──────── Records for this exercise

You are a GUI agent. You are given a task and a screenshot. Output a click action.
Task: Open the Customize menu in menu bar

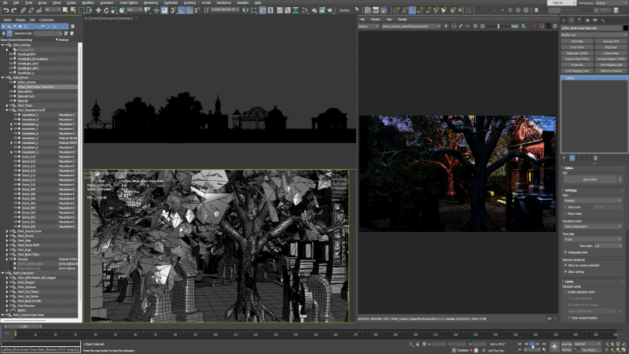[170, 2]
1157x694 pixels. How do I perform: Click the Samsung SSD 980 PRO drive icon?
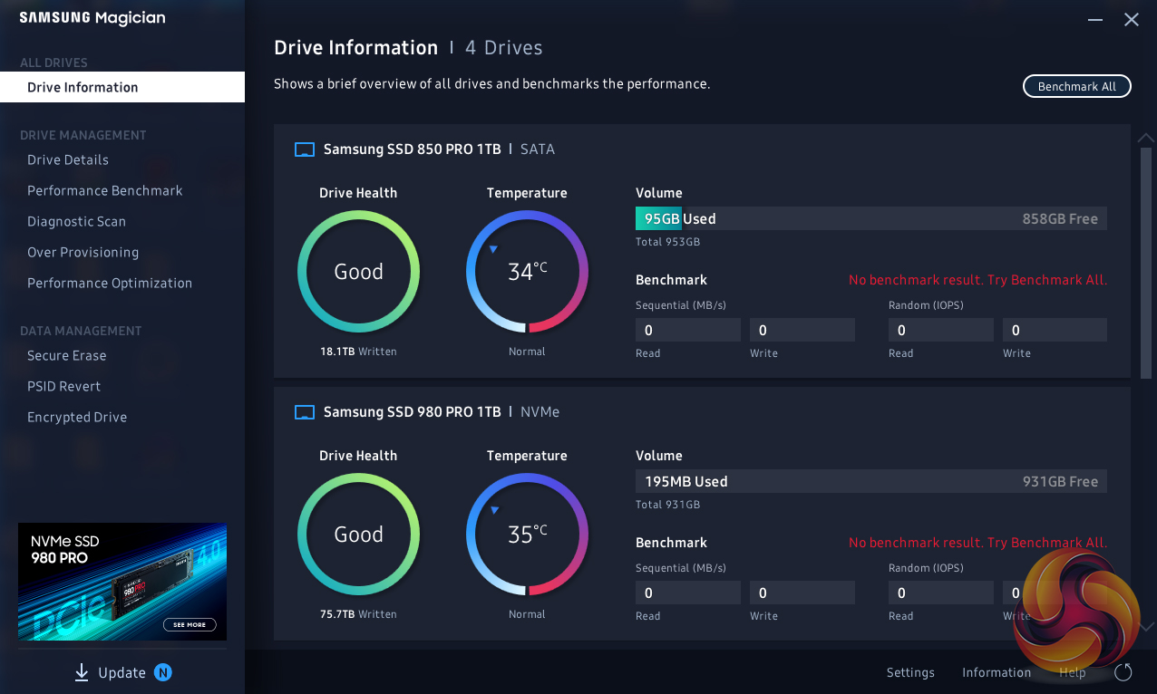coord(305,412)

────────────────

Only the text of the listing should be returned, exactly and in full; no image goes into the copy.

You are a GUI agent. You are given a task and a screenshot. Output a click action.
Task: Open the Customize menu in menu bar

[170, 2]
1157x694 pixels. How do I perform: Click the Samsung SSD 980 PRO drive icon?
coord(305,412)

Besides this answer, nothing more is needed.